In practice, not every component will run at the edge. For example, dashboarding may be served centrally. To accelerate the dashboard’s queries, there may be centralized caches. To bridge the gap in ease of management between the centralized and edge models, there will be a centralized control plane that delivers configuration to the agents. Overall, real world observability and automation systems will blend both models to optimally serve the needs of ops teams.
Schedule a demo to see how edge operations can benefit your business
Historically, there’s been widespread disdain for agent-based architectures stemming from three primary factors. First, operators dislike incurring increased cost due to excess usage of system resources by heavy agents.
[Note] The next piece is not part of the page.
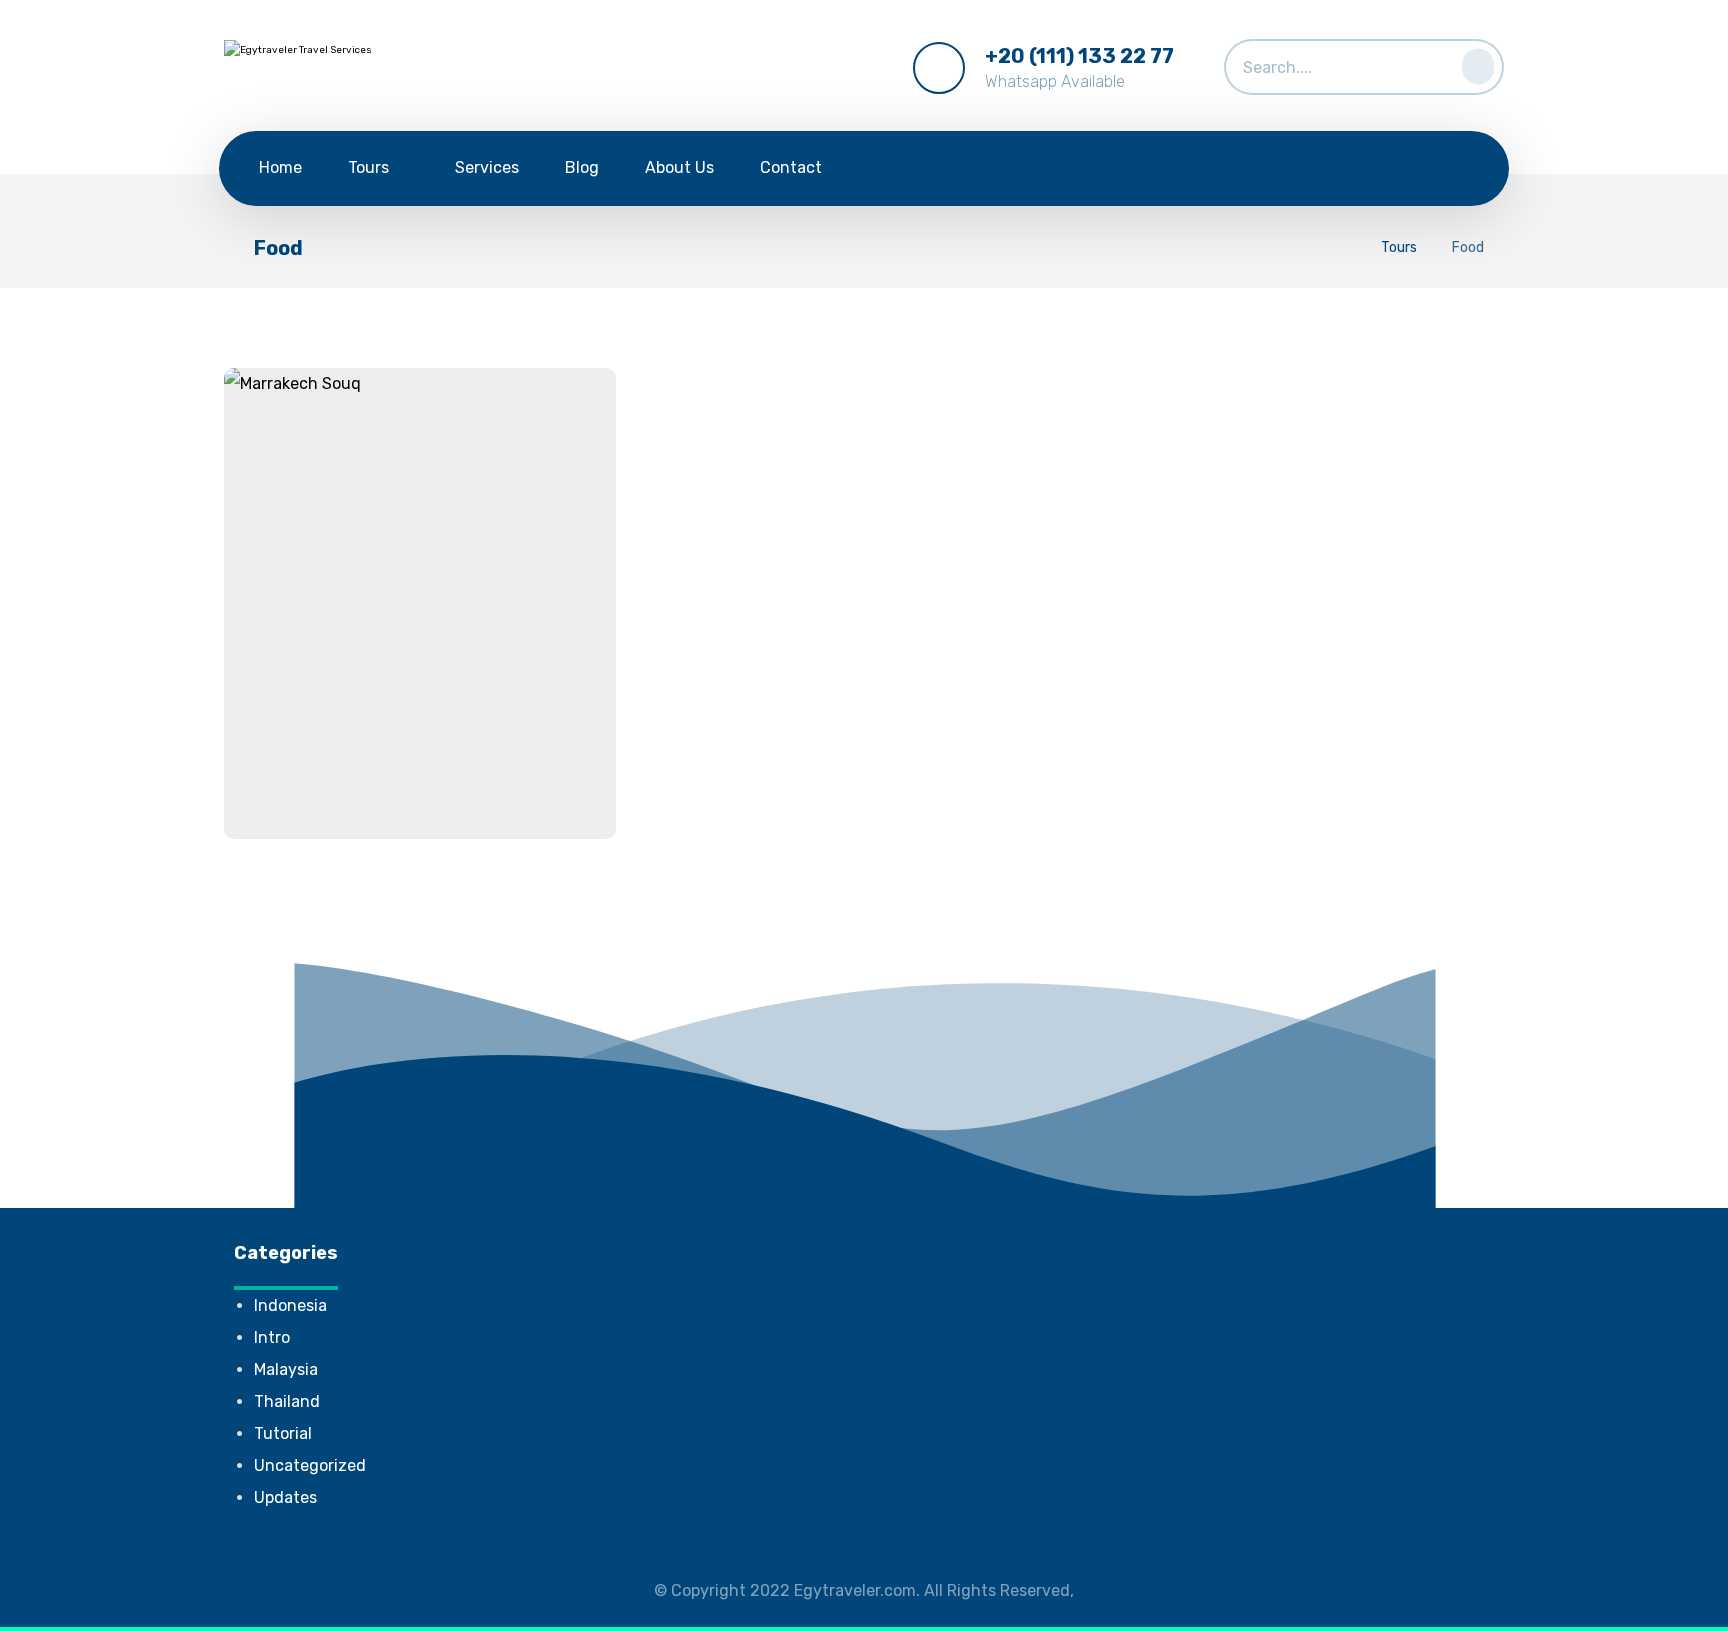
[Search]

Second, doing the work to guarantee agents were installed to run on each vm introduces management complexity. Third, there’s an inherent need for increased security review scrutiny when software runs locally.
But new cloud native systems are adopting agent-based architectures because the historical challenges can be solved through engineering. Effort can be expended to leverage low-level, compiled languages in developing agents. This allows agents to process tens of thousands of metrics per second, hundreds of monitors, and take remediating action—all for fractions of a modern cpu and less than 200MB of RAM. Furthermore, modern tensor processing frameworks have been developed enabling low cost computation over high volume, dense data.
For example, Helios, the observability system built by Microsoft to observe and manage Azure, leverages a hierarchical architecture where edge based agents initially ingest and process data. Their edge-based agents can leverage the “computation slack” present on their fleet of machines to reduce waste. According to Microsoft engineers, the architecture “yields many additional advantages, e.g., reducing network, computation, and storage requirements.”
Another example is Kubernetes itself. The project has radically simplified deploying and updating agents in the datacenter with the DaemonSet resource—a single change to yaml can now apply changes to the agent across the cluster. In practice, Kubernetes runs a kubelet agent on each node that it administers. The kubelet is responsible for low latency administration of all the containers running locally along with periodically syncing state with the control plane.